Hello everyone. This is my first post here and am excited to be part of this forum. I am a Flight Mechanic for the U.S. Coast Guard stationed in Alaska. It truly is a great oppurtunity to be stationed in the world's last frontier. Anyway,....on to my post...

I am looking for any information available regarding calculating thrust production in Main and Tail rotor systems. I am sure that I am going to be deluged with a bunch of rubber room formulas and nutty theories so I am looking for fairly easy to understand information. I would appreciate any input that anyone has that would send me in the right direction.
I looked at another post from a while back and noted some of the thrust calculators, but it didn't seem to fit my quest.

I am interested in finding out the blade size (length, width and chord), speed and angle of attack to produce a certain amount of thrust. I am also considering what the affects of having a dual concentric rotor (one atop another rotating in opposite directions) How would you calculate that? Obviously there will be turbulance concerns between the two systems, but I just want to calculate that actual thrust that is produced.

Again, I am looking forward to reading your responses!

Thanks,
Stephen

Hi Stephen, Sorry I don't have the knowledge to answer your question.

I only want to say I really admire all you people do for us in the Coast Guard. Mention to all the people you work with. You all have my admiration and respect.

Stephen, rotor power is usually separated into two components; (1) induced power, the power expended in accelerating air mass downward to create lift and (2) profile drag power, the power expended in dragging the rotor blade airfoils through the air.

Exact calculations are complex, time consuming and difficult but approximations based on momentum theory for induced power and mean values rotor profile power are quite simple.

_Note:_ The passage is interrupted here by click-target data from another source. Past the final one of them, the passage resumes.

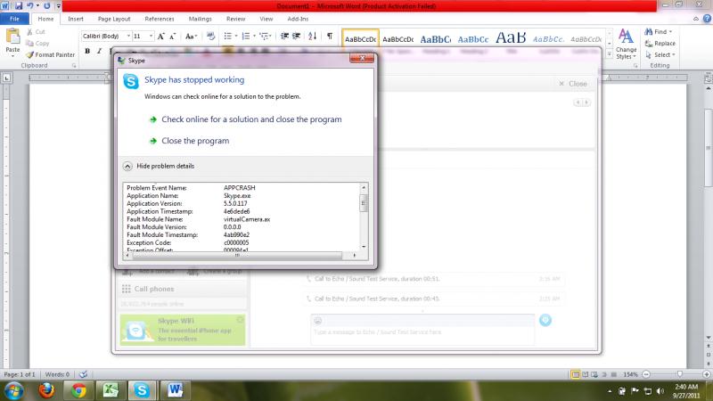Toggle Italic formatting
This screenshot has width=713, height=401.
point(99,52)
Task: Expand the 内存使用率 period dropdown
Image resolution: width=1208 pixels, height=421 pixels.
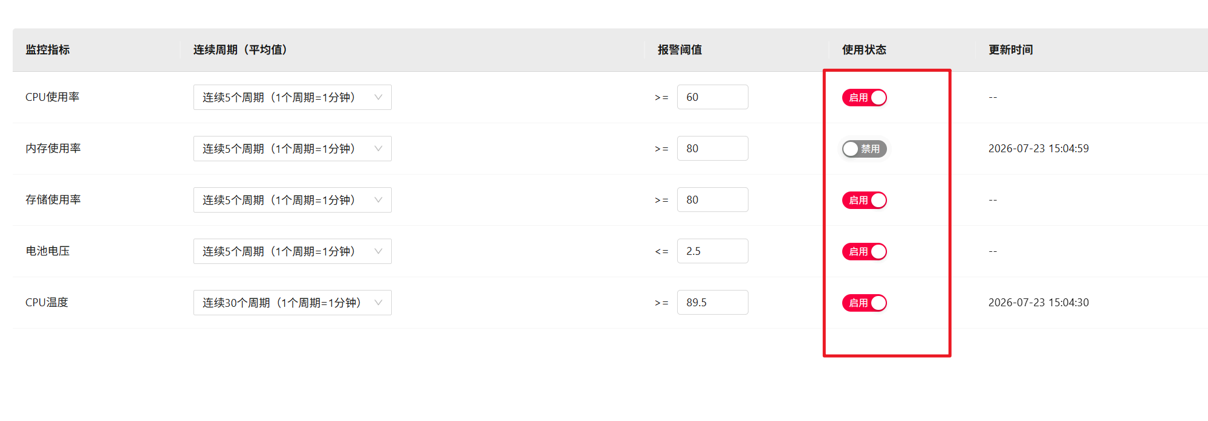Action: point(293,149)
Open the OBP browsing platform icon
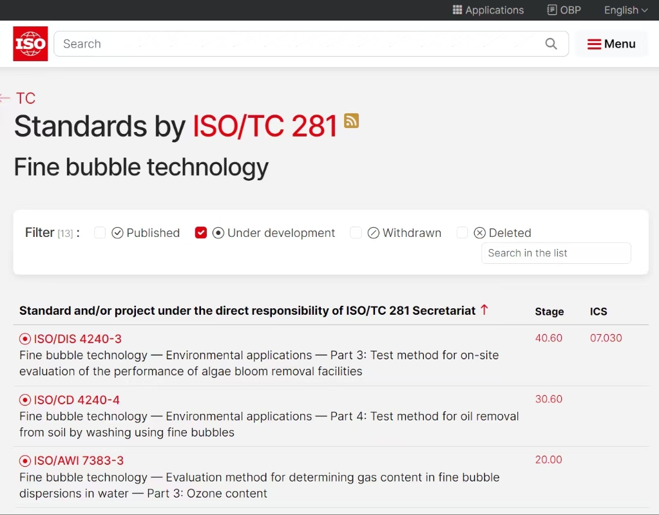 [x=552, y=10]
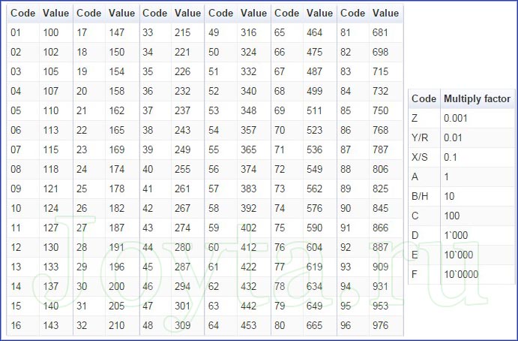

The slipstream velocity of a hovering rotor, not influenced by ground effect is:

Square root of: weight/(air density x rotor area)

Air density at sea level is .0023 slugs/cubic foot (W/g)

Say the machine weighs 500 lb and rotor disc area is 300 sq. ft.

Then: (500/(.0023 x 300))^ ½ = 26.9 fps

The power expended is:

Slipstream velocity x weight/550 = 26.9 x 500/550 = 24.5 hp


Rotor tip speed depends upon blade loading and blade lift coefficient. For top speeds in the range of 100 mph, necessary blade mean lift coefficient is about 0.5.

In that case, rotor tip speed is approximately equal to:

Vt = 66 x (blade loading)^½

With rotor disc area equal to 300 sq. ft., rotor radius is 9.77 ft. and if the chord was 7 inches with a 2 blade rotor, blade area would be 11.4 ft.²

Vt = 66 x (500/11.4)^ ½ = 437 fps = 427 rpm

The power required to spin the rotor at 427 rpm is very approximately;

Hpo = 7.172 x 10^-9 x tipspeed^3 x blade area

Then:

Hpo = 7.172 x 10^-9 x 437³ x 11.4 = 6.8 HP

Total rotor power = 24.5 + 6.8 = 31.3 HP

Bear in mind, these calculations are based on very simple assumptions and rotor profile drag HP can vary widely with airfoil quality.

The same calculations will also work for tail rotors.

A pair of closely spaced 2-bladed coaxial rotors will be comperable to one 4-bladed single rotor, if the details are identical.

The coaxial's loss due to rotor-rotor interaction will be partially offset by swirl recovery. The tail rotor consumes approximately 10% of the power and the twin-main-rotor configurations can apply this power to lift.

nice job Chuck